The Standard & Poor's 500 Index fell on Jan. 25, extending it loss this year to 9.4 percent on concerns the U.S. economy may not avoid recession. Those fears deterred investors from the carry trade, where funds borrowed cheaply in countries with lower interest rates are invested in places like New Zealand, where the returns are higher.
The currency bought 76.80 U.S. cents as at 9:45 a.m. in Wellington from 76.79 cents in late New York trading on Jan. 25. The currency traded as high as 77.52 cents late last week.
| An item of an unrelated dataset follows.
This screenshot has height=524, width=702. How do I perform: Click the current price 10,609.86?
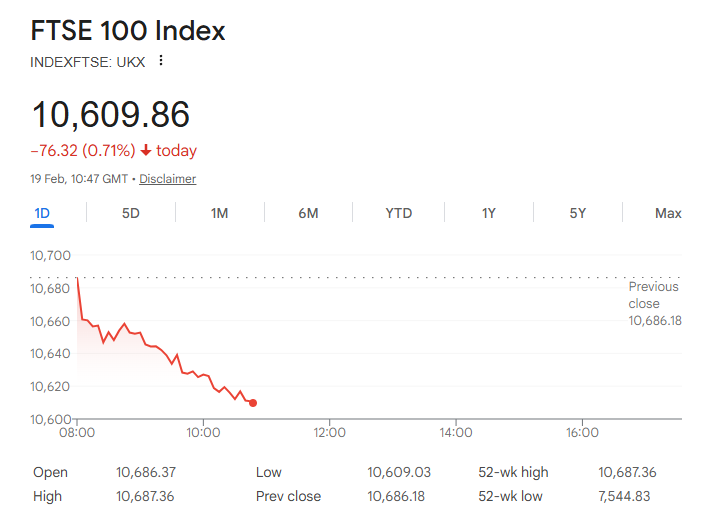pyautogui.click(x=111, y=115)
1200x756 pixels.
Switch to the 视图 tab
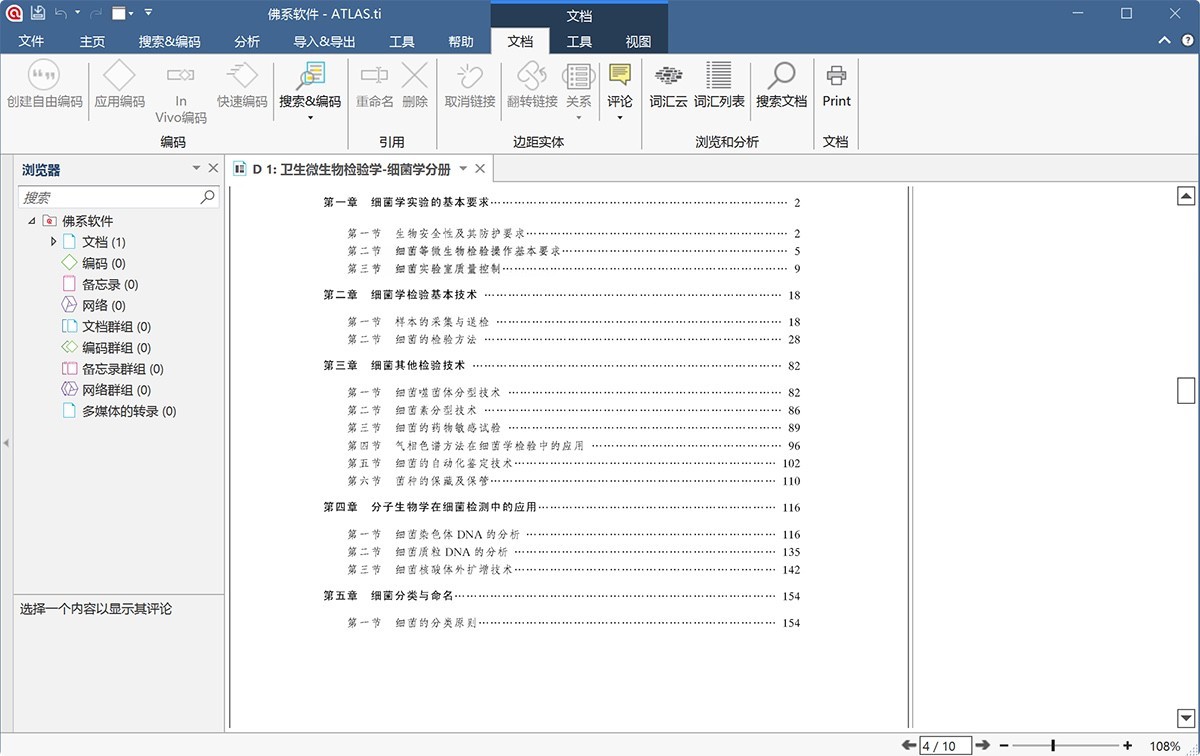(x=637, y=42)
New Zealand's dollar bought 81.94 Japanese yen from 81.97 on Jan. 25.
The currency has declined from a 22-year high reached in July as rising defaults in U.S. subprime, or high risk, mortgages crimped the amount of credit available worldwide and slashed earnings for financial stocks and retailers. Investors exited carry trade holdings because of the perceived risk that the currencies' fluctuations can erase the profit earned on the two rates of interest.
New Zealand's record 8.25 percent benchmark rate is the highest after Iceland's among Aaa rated countries making its currency a popular carry trade target. The rate is 4 percentage points higher than the U.S. benchmark and 7.75 points more than Japan's.
Reserve bank Governor Alan Bollard last week kept the nation's official cash rate unchanged and said ``a period of restraint'' is needed before considering rate cuts.